Donizetti's tragic opera, with a libretto by Salvadore Cammarano, was written at a time of intense personal tragedy in the composer's own life. In the year preceding its 1837 premiere at the Teatro San Carlo in Naples, Donizetti had lost almost his entire family - both parents, his wife and two children. As he himself wrote:"Without father, without mother, without wife, without children ... for whom do I work then?" In light of these losses it's remarkable that he still had the self-possession to compose any work, let alone such a masterpiece. And it certainly was a triumph of composition, a tightly constructed work that contained some of his most beautiful bel canto arias.

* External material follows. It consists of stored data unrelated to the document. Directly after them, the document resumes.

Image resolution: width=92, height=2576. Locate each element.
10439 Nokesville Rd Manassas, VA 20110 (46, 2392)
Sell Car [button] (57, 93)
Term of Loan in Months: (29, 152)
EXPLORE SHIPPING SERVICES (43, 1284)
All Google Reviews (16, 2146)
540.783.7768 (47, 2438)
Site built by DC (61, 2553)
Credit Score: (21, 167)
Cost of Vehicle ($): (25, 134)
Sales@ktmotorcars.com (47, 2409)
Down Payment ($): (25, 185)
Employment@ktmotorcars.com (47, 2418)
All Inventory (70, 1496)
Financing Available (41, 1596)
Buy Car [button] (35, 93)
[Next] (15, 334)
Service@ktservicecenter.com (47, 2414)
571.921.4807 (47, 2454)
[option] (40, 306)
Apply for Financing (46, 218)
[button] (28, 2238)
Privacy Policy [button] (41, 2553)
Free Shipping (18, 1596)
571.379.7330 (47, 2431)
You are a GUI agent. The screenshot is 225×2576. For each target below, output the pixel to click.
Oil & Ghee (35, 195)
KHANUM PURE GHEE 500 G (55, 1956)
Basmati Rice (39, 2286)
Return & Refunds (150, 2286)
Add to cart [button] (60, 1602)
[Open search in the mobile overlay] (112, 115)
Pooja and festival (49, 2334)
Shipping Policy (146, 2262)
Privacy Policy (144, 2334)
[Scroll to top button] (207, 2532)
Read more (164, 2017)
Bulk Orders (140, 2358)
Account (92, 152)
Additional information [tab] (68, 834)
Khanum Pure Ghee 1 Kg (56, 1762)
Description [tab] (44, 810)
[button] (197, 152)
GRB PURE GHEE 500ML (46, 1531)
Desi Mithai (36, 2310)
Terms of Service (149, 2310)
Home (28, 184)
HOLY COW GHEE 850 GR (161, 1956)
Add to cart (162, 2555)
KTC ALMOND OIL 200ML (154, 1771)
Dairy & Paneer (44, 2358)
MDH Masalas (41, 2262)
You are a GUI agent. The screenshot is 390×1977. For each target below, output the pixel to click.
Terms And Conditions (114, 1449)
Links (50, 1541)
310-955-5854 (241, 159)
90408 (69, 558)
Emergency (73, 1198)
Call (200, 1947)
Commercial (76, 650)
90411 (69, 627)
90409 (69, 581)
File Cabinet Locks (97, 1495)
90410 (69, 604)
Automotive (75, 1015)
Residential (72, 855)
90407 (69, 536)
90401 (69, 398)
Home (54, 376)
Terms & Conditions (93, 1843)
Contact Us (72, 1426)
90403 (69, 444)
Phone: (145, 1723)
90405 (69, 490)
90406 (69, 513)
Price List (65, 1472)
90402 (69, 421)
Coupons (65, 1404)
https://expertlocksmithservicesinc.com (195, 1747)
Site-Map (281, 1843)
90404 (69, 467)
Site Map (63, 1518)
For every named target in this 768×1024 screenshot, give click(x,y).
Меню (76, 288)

As in Donizetti's other Tudor operas, he had here a story readymade for staging. While the opera may not be historically accurate, it does play its setting to the hilt and ends with a "mad scene" every bit as compelling as that of Lucia di Lammermoor written two years earlier. What I thought most interesting, though, was the manner in which Elisabeth's jealous rage is cannily paralleled by that of the Duke of Nottingham. By mirroring Elizabeth's state of mind in another character, the opera gives her role a great deal more depth than it would otherwise possess.
The production was certainly a triumph for Radvanovsky who has firmly established herself as one of the finest bel canto singers to arrive on the scene in decades. I first saw her in Bellini's Norma several seasons ago and was deeply impressed even then by her vocal range. And she was aided on Saturday afternoon by a splendid supporting cast. Mezzo-soprano Elīna Garanča was simply superb as Sara while tenor Matthew Polenzani in the title role of the doomed Devereux thrilled the audience with his solo aria in Act III. And baritone Mariusz Kwiecień, who starred earlier this season with Polenzani in Les pêcheurs des perles, was highly effective as the Duke of Nottingham who after all has the best line in the entire opera when at the end he tells the Queen, "Blood I wanted, and blood I got!"
I was especially impressed by David McVicar's production. It may not have been quite so opulent as the stagings Zeffirelli created for the Met in the 1980's, but it was still extremely elegant. Even better, by making use of only one set it allowed the action to proceed without interruption and thereby helped heighten the drama.